Again, from the July/August 2010 edition of Writer's Digest . . .
When I began writing, I was surrounded by people who couldn't understand what writing meant to me. Many times, faced over and over with these attitudes, I came close to quitting. I longed for someone to validate not only my work but the entire enterprise of writing. (Chitra Banerjee Divakaruni - Emerging as a Writer - Writer's Digest - July/August 2010 - Page 21).
How many of you, dear readers, can relate to the above statement? How many of you have seen people's faces go blank when you try to explain your love of writing? How many of you are tired of the endless question - well, what have you published?
Non-writers don't have a clue that writing a book isn't easy, and that getting published is even harder.
We're lucky, here and now, that there's such an entity called the blogsphere where aspiring and published writers blog about this crazy writing adventure we've all embarked upon.
How many times have you read a blog post and thought: yeah, that's me, I understand completely?
I've seen posts about doubt, about wanting to quit, about believing in our abilities, having faith, and so much more.
I can relate. I've written a few posts on those topics as well.
I've left comments on those posts thanking the blogger for putting my feet back on the writing path.
I've been in a funk with my writing lately. I'm not writing as much as I should. I'm not blogging as much as I should. Last week I began to get on track again. Last Thursday, I absolutely knew what I had to do once I got home from work and sent Franklin off to work. I was double-dog tired. I didn't want to write. I wanted to just lay on the couch with the dogs. This heat is killing me, people!!! 110 degree heat index. It saps all the energy I have, and there doesn't seem to be enough energy lately. Still, double-dog tired and all, I did what I had to do! I know what I have to do on one project that has been in the works for a number of years.
I can't tell my non-writer friends about my doubts, my funk, or the joy of having a moment of epiphany where I absolutely know what needs doing to succeed! I can, however, share it here on the blogsphere because I know, know, know that every single one of you reading this blog can understand what I am going through because you can validate my work and the entire enterprise of writing.
Oh, and once again, since these words seem to be becoming my mantra. I'm going to quote the words spoken by the character Roseanne Conner in the final episode of Roseann: Dreams don't work without action. Nobody can stop me but me.
S
5 comments:
When I tell someone I'm writing a novel, I'm always sorry about it. Better to keep you mouth shut.

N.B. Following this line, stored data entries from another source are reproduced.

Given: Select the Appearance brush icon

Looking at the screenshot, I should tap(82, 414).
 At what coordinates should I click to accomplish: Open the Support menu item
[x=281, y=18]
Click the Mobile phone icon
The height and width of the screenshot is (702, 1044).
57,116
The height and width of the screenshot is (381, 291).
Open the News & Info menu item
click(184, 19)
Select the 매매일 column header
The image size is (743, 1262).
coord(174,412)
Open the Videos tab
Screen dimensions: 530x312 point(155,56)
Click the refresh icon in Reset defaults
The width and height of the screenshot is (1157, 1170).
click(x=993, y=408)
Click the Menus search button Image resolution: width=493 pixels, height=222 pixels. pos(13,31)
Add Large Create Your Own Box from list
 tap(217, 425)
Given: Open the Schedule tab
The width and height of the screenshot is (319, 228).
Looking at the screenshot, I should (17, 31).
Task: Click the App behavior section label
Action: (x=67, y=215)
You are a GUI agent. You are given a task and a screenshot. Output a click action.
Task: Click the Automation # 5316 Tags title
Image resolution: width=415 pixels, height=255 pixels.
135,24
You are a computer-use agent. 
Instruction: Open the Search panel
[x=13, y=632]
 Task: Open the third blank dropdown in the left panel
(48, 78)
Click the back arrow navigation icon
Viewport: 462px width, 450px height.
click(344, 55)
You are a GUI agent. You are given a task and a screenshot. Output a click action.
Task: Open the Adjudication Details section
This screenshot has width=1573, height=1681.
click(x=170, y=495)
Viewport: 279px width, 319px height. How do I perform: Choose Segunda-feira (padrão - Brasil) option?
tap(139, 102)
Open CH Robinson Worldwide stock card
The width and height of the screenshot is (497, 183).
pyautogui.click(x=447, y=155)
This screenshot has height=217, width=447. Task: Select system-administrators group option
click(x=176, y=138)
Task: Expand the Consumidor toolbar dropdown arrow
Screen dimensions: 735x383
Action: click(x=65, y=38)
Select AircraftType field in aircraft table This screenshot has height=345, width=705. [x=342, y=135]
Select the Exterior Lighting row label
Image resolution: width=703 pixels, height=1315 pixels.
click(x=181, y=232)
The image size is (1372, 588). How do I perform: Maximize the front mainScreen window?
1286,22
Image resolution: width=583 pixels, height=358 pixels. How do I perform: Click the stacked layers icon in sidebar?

Thanks for the post, I relate with it all.
I NEVAH mention the writing thang. I will when I get my agent, though. And Nobody can stop me but me. So I havta get out of me's way. =)
I love this post. Shhhhhhhh, don't tell anyone I said that. If you do, I shall deny it until my death. =)
But glad to know you agree with me. Ain't it wunnerful? To know you are on my SAME wavelength? hehe
Oh, and, STAMP! I validated your work and the ENTIRE ENTERPRISE OF WRITING. Mine too. *grin*
All very well-said . . . and so true, so true!
All writers should stick together and be supportive of one another. This is not a competition.
All the best!
That is exactly why I have enjoyed connecting with so many other writers via social media. They DO understand. And I need someone to understand my plight. Clearly, you do. So glad I've found your blog! :)
I love that quote! I think it's important for us to feel like our hobbies and jobs are valued. You know I'm always here rooting you on. :)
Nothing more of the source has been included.